Generation of Conformational Ensembles

An ensemble of 50 structural models was created using ESMFlow in order to take protein flexibility into account and capture a representative landscape of conformational states. Compared to a single static model, this method was used to better characterize the target protein's structural heterogeneity, offering a more thorough foundation for later binding site identification.

Identification and Analysis of Binding Sites

To find conserved functional interfaces, binding site prediction was carried out throughout the generated conformational ensemble (ScanNet). A geometric deep learning framework that combined chemical and spatial characteristics from each ensemble member was used to characterize these sites. To make sure the chosen target site was reliable and structurally well-defined, additional post-prediction analysis was carried out to evaluate the site's druggability and consensus across the different conformations.

Design of Binders

An all-atom generative diffusion model (RFDiffusion3) was used to design de novo protein binders.
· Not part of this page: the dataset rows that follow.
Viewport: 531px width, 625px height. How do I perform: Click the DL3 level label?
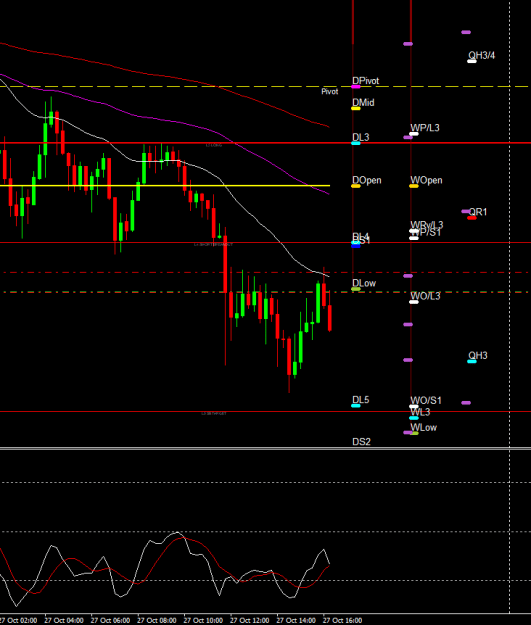click(361, 138)
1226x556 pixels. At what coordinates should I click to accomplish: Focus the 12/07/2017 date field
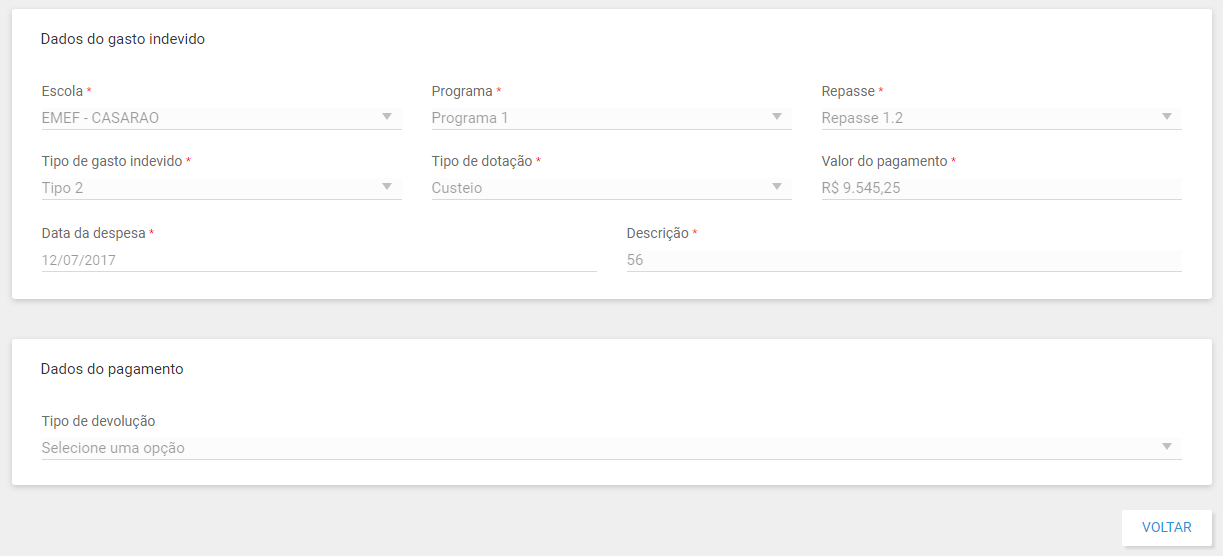tap(319, 260)
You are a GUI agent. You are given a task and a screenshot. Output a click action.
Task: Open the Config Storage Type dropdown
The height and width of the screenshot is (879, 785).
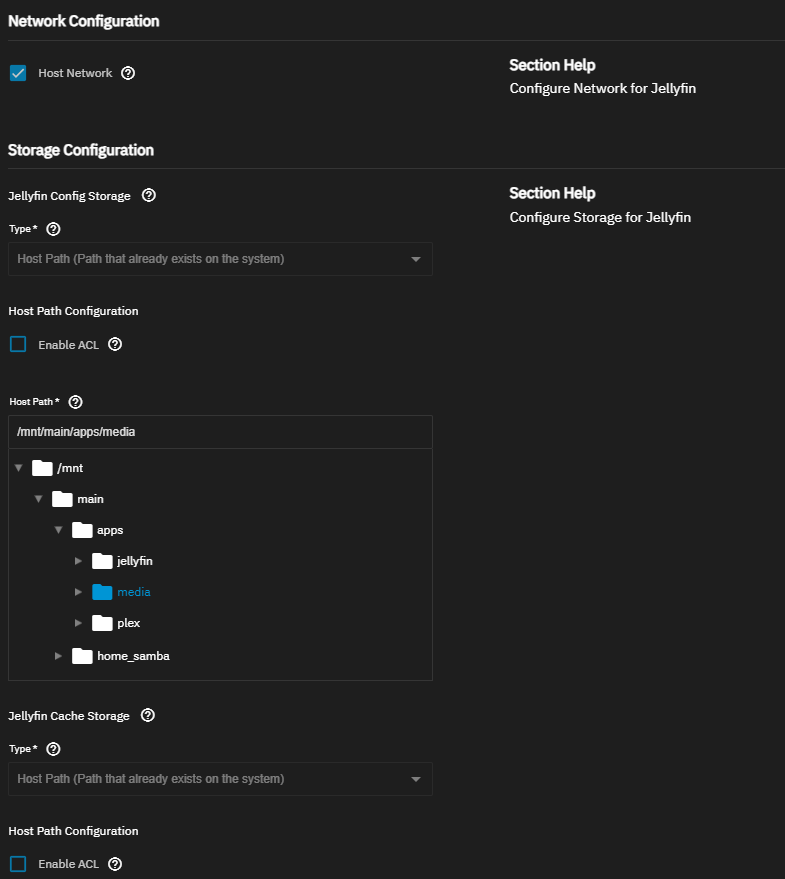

The main architectural constraint was the binding site that was established in the preceding step. The model was trained to create new binder backbones that were optimized for high-affinity interactions with the target site by using the geometric and chemical context of the identified interface.

Computational Assessment and Verification

To determine their structural stability and anticipated binding affinity, the generated binder candidates underwent a thorough computational evaluation. The thermodynamic consistency of the designed protein-protein interfaces was evaluated using the Boltz-2 biophysical scoring framework, which is based on deep learning. Candidates were only chosen for additional consideration if they showed favorable binding energy metrics and optimal folding stability.